Остромов, или Ученик чародея (Быков) - страница 428

Да и мудрено было узнать Остромова.

С удивительной своей способностью к приспособлению он мимикрировал и здесь, хотя мимикрия его всегда была с легким диагональным сдвигом, — чтобы выглядеть не таким, как все, но ровно таким, какими таинственные мудрецы должны представляться в новой среде. Здесь не нужны были ни шапочка, ни надменность, ни цитаты. В нем появились теперь черты провинциального и даже сельского чудака, знающего, однако, нечто такое, что лучше с ним не связываться. Он отпустил седоватую бородку, негустую, слегка кучерявую. Куполообразная голова даже в пустынеобразную жару была покрыта блинообразным серым картузом. Остромов странным образом пополнел — или так казалось благодаря бесформенному и тоже облезлому пальто, в которое он здесь облачился? Изменились даже круглые серые глаза — они смотрели теперь с подозрительным прищуром, с каким глядят на посторонних все сельские жители: этот чудак был себе на уме и готов был ежесекундно дать деру. Даня вовсе не признал бы его, если бы не резкий выкрик:

— Гороскопы, гадания о будущем, целебные снадобья от всякого недуга! Разрешено губначздравом Стецким, прошу, товарищи!
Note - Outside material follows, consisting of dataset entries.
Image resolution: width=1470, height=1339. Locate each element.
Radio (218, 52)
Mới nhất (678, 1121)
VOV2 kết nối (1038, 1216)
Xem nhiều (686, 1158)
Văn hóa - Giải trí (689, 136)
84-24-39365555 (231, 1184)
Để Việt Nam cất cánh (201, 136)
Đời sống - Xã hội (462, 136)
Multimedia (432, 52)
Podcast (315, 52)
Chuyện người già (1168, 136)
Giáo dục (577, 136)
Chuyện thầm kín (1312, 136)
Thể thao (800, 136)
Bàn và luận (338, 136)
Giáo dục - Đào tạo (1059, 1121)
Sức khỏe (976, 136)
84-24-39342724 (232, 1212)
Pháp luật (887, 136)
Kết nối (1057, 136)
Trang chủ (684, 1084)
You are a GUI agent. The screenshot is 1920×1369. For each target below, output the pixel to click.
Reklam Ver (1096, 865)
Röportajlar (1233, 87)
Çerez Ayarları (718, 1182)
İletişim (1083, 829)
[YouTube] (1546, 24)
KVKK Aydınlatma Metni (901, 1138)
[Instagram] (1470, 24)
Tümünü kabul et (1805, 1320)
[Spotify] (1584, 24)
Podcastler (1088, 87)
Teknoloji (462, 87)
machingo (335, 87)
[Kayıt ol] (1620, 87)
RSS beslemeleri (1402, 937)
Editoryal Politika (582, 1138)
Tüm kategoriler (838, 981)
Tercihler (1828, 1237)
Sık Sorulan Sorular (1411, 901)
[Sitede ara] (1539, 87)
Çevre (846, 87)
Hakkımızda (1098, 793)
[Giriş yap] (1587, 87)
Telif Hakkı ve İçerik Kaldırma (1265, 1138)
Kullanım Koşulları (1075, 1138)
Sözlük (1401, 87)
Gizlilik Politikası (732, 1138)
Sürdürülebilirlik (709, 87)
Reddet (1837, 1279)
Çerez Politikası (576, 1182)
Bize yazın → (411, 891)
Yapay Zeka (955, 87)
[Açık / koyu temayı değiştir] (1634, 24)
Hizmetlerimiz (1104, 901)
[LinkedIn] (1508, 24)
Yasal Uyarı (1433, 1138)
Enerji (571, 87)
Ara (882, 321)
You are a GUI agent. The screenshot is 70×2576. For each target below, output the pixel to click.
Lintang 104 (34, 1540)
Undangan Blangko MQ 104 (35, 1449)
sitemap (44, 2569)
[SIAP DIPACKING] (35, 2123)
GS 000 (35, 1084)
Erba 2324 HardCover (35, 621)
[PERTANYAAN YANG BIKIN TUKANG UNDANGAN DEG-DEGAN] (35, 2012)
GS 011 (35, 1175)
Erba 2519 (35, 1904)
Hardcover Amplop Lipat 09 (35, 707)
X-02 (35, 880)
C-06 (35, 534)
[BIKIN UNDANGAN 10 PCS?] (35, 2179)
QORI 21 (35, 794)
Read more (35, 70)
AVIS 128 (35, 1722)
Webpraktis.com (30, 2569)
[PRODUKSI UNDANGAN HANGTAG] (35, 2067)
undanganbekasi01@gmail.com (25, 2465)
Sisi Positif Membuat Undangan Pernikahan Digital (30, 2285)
Остромов был нищ, это было видно. Нищета его была не та, что у Одинокого, не профессиональная, не то впадение нищего духом в органичнейшее, свободно выбранное состояние, в котором его низкая, живущая чужим подаянием душа попадала наконец в естественное положение, — но нищета унизительная, еще не ставшая бытом, нищета птицы, которой запретили летать, скудость жизни мастера, у которого отняли ремесло. Ни одно из его бесчисленных умений не годилось в этом мертвом городе, холмистом, но плоском, каковы бывают только города без будущего, укромные мучилища средней России. Здесь некого было виртуозно обмануть, ограбить так, чтобы обогатить — опытом, знанием, хотя бы новым словом, которым можно будет потом морочить других. Здесь годилось только пошлейшее, грубейшее шарлатанство, которому несложно выучиться — но, в отличие от виртуозного обиралова, оно что-то заземляющее делает с душой. Пензенские обыватели не хотели бессмертия. Их беспокоил желудок, и Остромов вынужден был снабжать их желудочными снадобьями, изготовленными по древним алхимическим рецептам. Он поднялся бы, но тут неоткуда, да и некуда было подняться. Эта яма не предполагала разбега для взлета. Отсюда можно было только выползти, и он выползал и ненавидел себя за это. Самая плоть его огрубела и отяжелела. Он прежде любовался своей гладкой, упругой кожей, — теперь это был серый пергамент. Пенза жрала его. Но больше всего ненавидел он свое прошлое, Петербург, людей оттуда. Все-таки эти мрази знали, куда его выслать, — у таких нет ума, но есть преувеличенно развитое чутье. Если бы Кавказ, блаженный Кавказ! Там он развернулся бы, а то, как знать, и ушел бы через Батум, каналы были. Ему рисовалась даже Турция. Но его послали сюда, в глухую Россию, где спали на душных перинах, жили приплюснуто, в комнатах с тяжелыми сводами, с низкими клопиными потолками, где храпели, рыгали, крестили рот, ничему не верили, шпионили за любым чужаком, а чужак был любой, кто не прожил тут с чады и домочадцы тридцать лет и три года. Те, что поумнее, хранили в сундуке врученного в гимназии Надсона. Год он задыхался в этом городе, а через год приспособился, но нечто было утрачено невозвратимо. И всякое напоминание о своей прежней блестящей жизни он ненавидел мертвой, тупой пензенской ненавистью — это она, тяжелая, как зимняя вода, заполняла теперь его душу и тянула книзу, это она жила теперь там, где прежде обитало легкое, блескучее, окрыляющее презрение.